- 練習問題 -
(a) 原文について、次の問いに答えよ。
(i) 題名に添えられた著者名は何か。
(ii) セックスは何のために最適な遊戯だったと書かれているか。
(iii) 一番直接的でわかりやすいとされているのは何か。
(b) 次の各文が原文の内容と合うかどうかを判定し、決め手となる原文の語句をそのまま引用して示せ。
(i) 「私」は今はセックスが好きではない。
(ii) 「私」は複数の男と毎日のようにセックスをしていた。
(iii) 性欲の解消だけの対象としてなら、求められなくてよいと考えていた。
(c) 原文のうち、「セックスばかりしていた時期がある。」を含む語句から書き写し始め、「せるために最適な遊戯だった。」の後で止めて、一字一句そのまま写してください。

- 原文 -

————————

名前のない女たち 最終章 〜セックスと自殺のあいだで〜 中村淳彦・著

 セックスばかりしていた時期がある。
 複数の男と、毎日のように、セックスをしていた。
 好きな男はいた。その人に申し訳ないと思いながらも、そんな生活をしていた。どうしてそんなことをしていたのか。セックスが好きだから。いや、違う。今だってセックスは好きだけど、気が遠くなるほどしていない。セックスが好きなのと、いろんな男としたいのは違う。

 複数の男とセックスばかりしていた時期。私は現実と、目の前にある絶望から目を背けたかったのだ。だからセックスばかりしていた。セックスは楽しい、気持ちいい。嫌なことから目を逸らし気を紛らわせるために最適な遊戯だった。
 そしてセックスをすることにより、男の欲望の対象になり、求められることを必要としていた。例え性欲の解消だけの対象としてでもいい。求められたかった。求められなかったから、求められたかった。セックスの相手をして求められることって、一番直接的でわかりやすい。目の前の男が勃起して、挿入される穴として存在することが、一番わかりやすい。自分が必要とされている、求められていると実感できる。だから私はセックスをしていた。

————————

(UI要素の記録)
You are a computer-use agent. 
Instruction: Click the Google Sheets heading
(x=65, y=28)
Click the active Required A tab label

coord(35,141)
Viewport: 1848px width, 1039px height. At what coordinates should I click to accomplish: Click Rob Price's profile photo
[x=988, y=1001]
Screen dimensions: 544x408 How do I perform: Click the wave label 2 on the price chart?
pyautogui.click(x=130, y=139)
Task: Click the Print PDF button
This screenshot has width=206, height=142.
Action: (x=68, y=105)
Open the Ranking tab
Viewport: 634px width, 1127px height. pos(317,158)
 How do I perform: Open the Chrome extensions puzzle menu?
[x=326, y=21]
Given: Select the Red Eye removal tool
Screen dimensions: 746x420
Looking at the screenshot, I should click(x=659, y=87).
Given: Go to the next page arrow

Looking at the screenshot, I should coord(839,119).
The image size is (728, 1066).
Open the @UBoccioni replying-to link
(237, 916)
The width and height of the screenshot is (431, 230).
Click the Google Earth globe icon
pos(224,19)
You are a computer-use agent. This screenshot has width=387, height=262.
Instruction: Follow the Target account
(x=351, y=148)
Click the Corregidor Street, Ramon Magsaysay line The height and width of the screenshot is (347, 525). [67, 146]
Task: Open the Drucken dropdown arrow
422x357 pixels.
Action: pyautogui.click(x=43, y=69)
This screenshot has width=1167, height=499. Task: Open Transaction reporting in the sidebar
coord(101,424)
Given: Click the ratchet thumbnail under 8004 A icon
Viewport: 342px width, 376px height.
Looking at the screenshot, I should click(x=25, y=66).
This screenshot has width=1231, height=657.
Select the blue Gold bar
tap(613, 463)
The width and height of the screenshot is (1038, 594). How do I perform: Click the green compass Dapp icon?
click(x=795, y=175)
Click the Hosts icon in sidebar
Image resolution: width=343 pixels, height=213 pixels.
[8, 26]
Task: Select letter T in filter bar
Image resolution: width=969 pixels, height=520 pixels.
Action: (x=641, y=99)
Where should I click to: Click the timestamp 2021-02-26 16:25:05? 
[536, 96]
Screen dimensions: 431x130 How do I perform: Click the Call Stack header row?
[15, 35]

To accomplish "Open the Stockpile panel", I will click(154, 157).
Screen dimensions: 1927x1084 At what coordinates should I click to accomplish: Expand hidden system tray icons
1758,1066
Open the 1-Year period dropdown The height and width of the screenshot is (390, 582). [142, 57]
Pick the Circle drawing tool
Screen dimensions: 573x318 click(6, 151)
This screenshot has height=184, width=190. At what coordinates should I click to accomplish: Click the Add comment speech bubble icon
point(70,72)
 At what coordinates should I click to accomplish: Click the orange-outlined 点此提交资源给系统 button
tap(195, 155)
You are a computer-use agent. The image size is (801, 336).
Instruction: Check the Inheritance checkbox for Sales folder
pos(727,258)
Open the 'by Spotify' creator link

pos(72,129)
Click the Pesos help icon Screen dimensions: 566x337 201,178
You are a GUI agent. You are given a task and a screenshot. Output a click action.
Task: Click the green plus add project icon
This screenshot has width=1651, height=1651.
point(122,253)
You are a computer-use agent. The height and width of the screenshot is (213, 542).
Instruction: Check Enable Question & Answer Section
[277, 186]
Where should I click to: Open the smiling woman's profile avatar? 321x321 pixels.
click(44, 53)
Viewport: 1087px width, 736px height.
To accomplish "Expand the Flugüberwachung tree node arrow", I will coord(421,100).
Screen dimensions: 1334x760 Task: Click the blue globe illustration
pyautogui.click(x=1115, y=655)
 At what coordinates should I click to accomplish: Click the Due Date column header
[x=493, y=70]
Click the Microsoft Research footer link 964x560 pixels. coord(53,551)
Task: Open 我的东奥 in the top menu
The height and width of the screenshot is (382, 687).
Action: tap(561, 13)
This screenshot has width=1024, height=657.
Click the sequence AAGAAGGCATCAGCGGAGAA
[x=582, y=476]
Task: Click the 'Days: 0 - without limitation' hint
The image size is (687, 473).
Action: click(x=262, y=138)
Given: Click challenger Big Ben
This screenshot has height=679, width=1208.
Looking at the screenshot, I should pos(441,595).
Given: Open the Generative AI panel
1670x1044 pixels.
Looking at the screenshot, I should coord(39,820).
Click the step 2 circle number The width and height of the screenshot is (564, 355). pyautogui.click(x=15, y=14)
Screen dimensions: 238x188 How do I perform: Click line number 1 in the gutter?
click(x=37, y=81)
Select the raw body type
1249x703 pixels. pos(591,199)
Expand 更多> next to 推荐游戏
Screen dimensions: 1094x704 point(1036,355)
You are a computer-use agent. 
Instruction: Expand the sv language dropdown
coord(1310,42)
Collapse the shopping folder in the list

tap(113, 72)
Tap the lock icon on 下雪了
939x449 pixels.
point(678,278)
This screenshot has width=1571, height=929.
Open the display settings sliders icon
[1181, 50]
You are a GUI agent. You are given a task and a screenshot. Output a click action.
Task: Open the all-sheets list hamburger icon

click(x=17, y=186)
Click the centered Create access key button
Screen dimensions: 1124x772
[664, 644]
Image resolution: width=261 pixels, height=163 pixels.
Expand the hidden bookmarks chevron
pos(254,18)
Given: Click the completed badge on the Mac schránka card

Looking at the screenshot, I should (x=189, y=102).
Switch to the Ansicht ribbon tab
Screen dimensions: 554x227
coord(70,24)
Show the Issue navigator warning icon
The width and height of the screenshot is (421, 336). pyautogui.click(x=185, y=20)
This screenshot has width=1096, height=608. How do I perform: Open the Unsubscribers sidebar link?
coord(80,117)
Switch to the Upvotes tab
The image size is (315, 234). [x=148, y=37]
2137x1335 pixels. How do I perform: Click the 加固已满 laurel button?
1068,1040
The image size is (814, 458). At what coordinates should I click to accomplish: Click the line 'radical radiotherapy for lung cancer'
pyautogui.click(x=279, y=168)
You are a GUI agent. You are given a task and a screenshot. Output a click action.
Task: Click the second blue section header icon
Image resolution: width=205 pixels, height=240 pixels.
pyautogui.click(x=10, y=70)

————————

- 解答一覧 -
(a)
(i) 中村淳彦
(ii) 嫌なことから目を逸らし気を紛らわせるため
(iii) セックスの相手をして求められること

(b)
(i) いいえ。「今だってセックスは好きだけど」
(ii) はい。「複数の男と、毎日のように、セックスをしていた。」
(iii) いいえ。「例え性欲の解消だけの対象としてでもいい。」

(c)
セックスばかりしていた時期がある。
 複数の男と、毎日のように、セックスをしていた。
 好きな男はいた。その人に申し訳ないと思いながらも、そんな生活をしていた。どうしてそんなことをしていたのか。セックスが好きだから。いや、違う。今だってセックスは好きだけど、気が遠くなるほどしていない。セックスが好きなのと、いろんな男としたいのは違う。

 複数の男とセックスばかりしていた時期。私は現実と、目の前にある絶望から目を背けたかったのだ。だからセックスばかりしていた。セックスは楽しい、気持ちいい。嫌なことから目を逸らし気を紛らわせるために最適な遊戯だった。